Emil Braun setzte sich in der Altersklasse zehn bis elf Jahre in der Gewichtsklasse über 40 Kilogramm durch und belegte den ersten Platz. Auch Sergej Weit konnte in seiner Klasse (elf bis zwölf Jahre, bis 35 Kilogramm) alle Kämpfe für sich entscheiden und gewann Gold. Leon Franco Vaquero holte in der Altersklasse 18 bis 21 Jahre bis 75 Kilogramm Silber, während Nicolas Quast (zwölf bis 13 Jahre, über 40 Kilogramm) mit dem dritten Platz ebenfalls aufs Podest stieg. Jaroslav Lomakin schied zwar vorzeitig aus, war aber den ganzen Tag über als motivierender Teamkollege mit dabei – und das war ganz im Geiste dieses besonderen Turniers.
„So ein Wochenende ist sehr anstrengend – es sind vor allem die vielen Emotionen, die einen fordern“, sagte Trainer Sergej Braun im Rückblick: „Dass die Jungs so gut abgeschnitten haben, zeigt, wie fleißig sie sind.

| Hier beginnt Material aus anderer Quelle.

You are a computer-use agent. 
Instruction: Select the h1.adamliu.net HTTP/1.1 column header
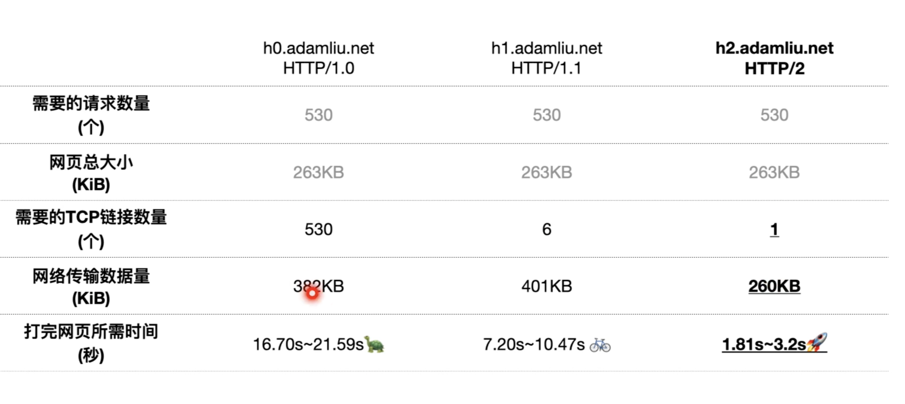coord(546,58)
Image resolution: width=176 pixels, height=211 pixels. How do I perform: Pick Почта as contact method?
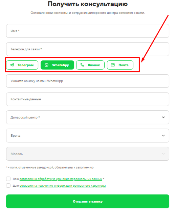(x=120, y=65)
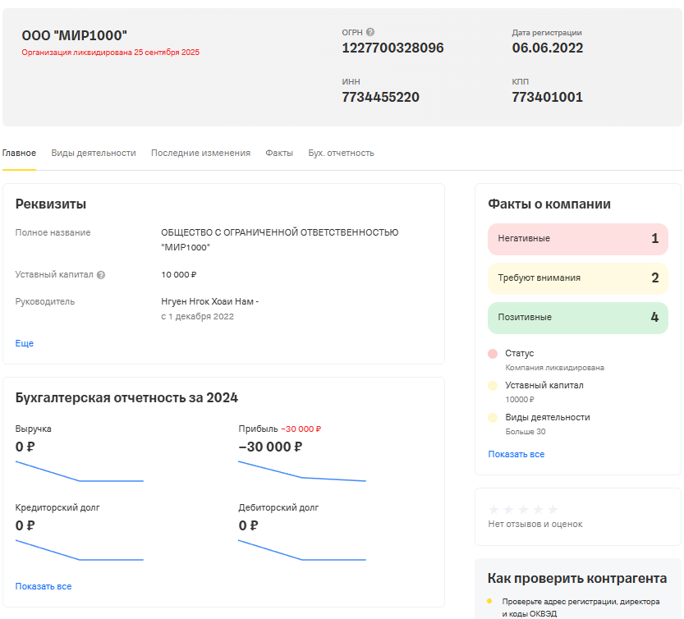Click the Прибыль trend chart
Screen dimensions: 684x619
[x=301, y=472]
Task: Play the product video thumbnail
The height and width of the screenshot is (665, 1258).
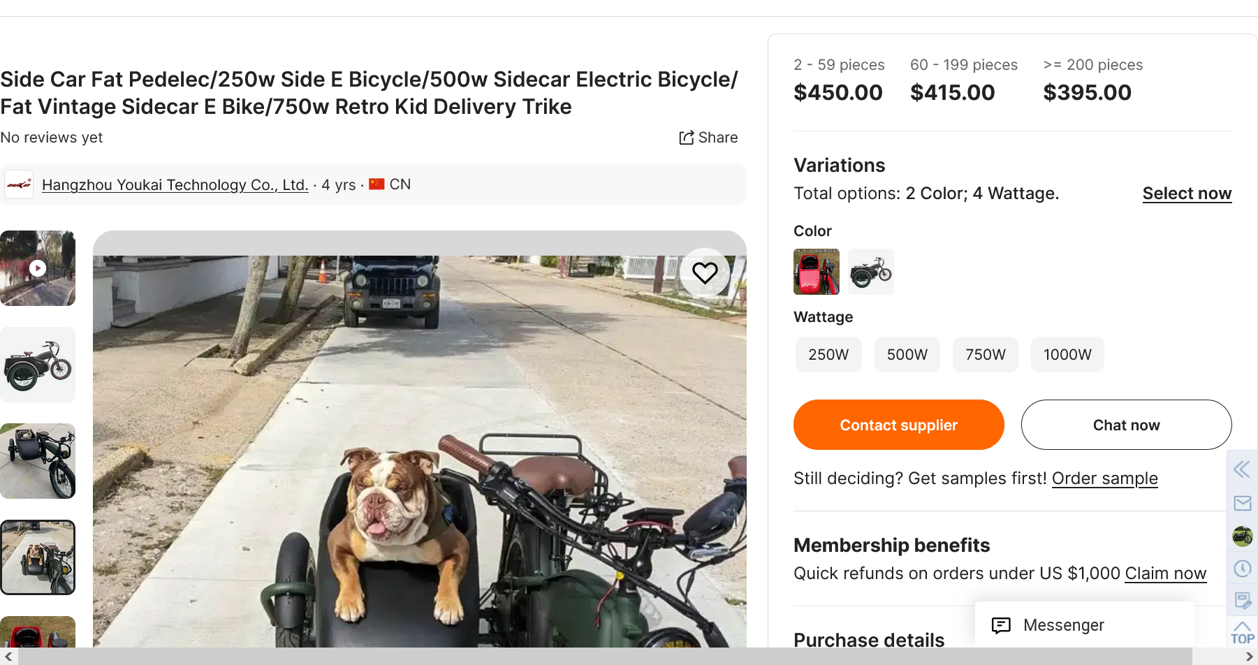Action: pyautogui.click(x=38, y=268)
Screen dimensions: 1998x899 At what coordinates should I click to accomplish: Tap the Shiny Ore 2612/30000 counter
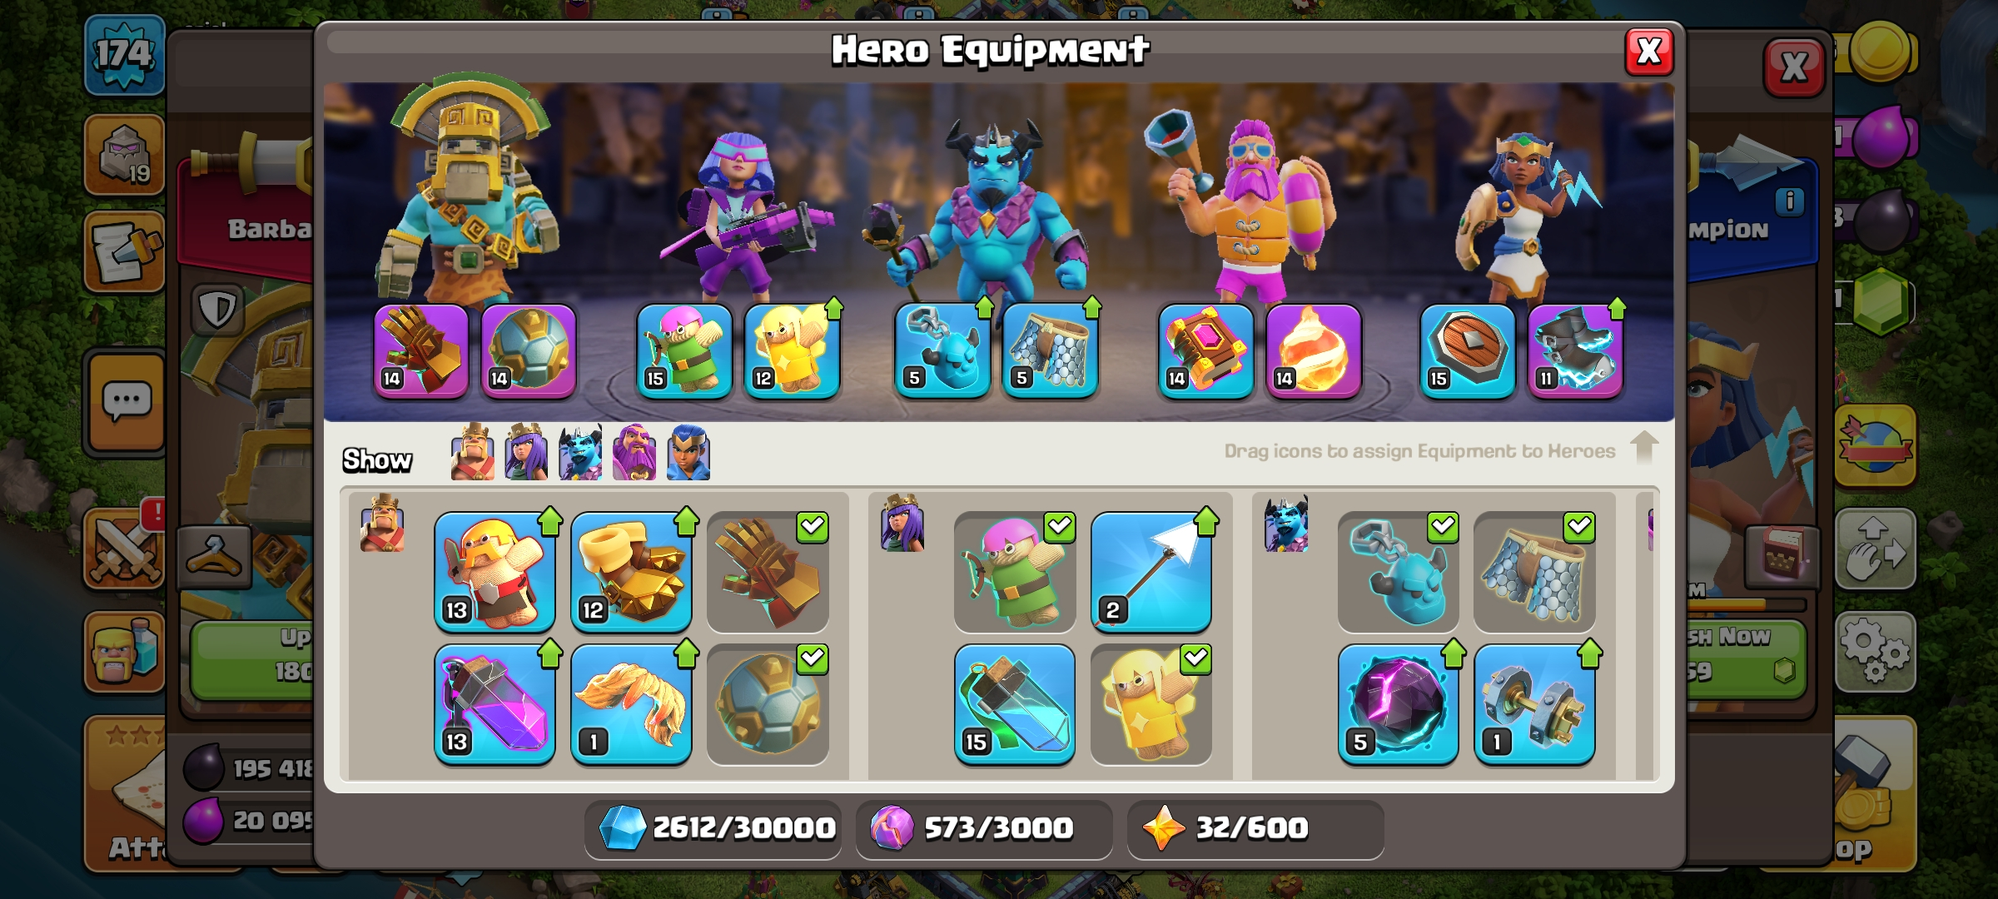pos(713,828)
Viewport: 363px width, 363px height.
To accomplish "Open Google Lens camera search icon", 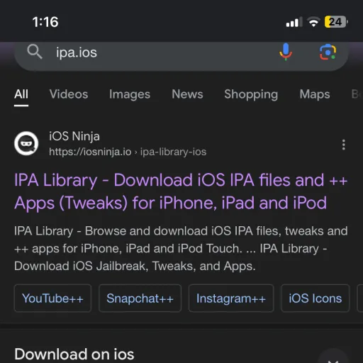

Sie trainieren fünf- bis sechsmal die Woche – das zahlt sich einfach aus.“ Das Turnier in Berlin ist ein Höhepunkt im Kyokushin-Kalender: Einmal im Jahr schließen sich dort alle großen Karate-Organisationen zusammen und veranstalten ein gemeinsames Wettkampfformat. Um teilnehmen zu können, mussten sich die Athleten zuvor über ihre jeweiligen Verbände qualifizieren.
Viel Zeit, die Hauptstadt zu erkunden, blieb dem Team nicht. Von Freitag bis Samstag war die Gruppe unterwegs – der gesamte Samstag wurde in der Sporthalle verbracht, im Anschluss ging es direkt zurück. Immerhin blieb abends noch Zeit für ein gemeinsames Essen, das die sportliche Leistung und den Teamgeist abrundete. Ein besonderes Highlight war auch die Premiere von Anna Freind als Kampfrichterin – zum ersten Mal stellte der Verein damit eine eigene Ringrichterin, ein wichtiger Entwicklungsschritt für das Team über die sportlichen Leistungen hinaus. Mit vier Medaillen, starkem Zusammenhalt und vielen wertvollen Erfahrungen kehrte das Team am Samstagabend nach Hause zurück – ein rundum gelungener Auftritt, der die Früchte intensiver Trainingsarbeit und echter Leidenschaft für den Sport zeigt.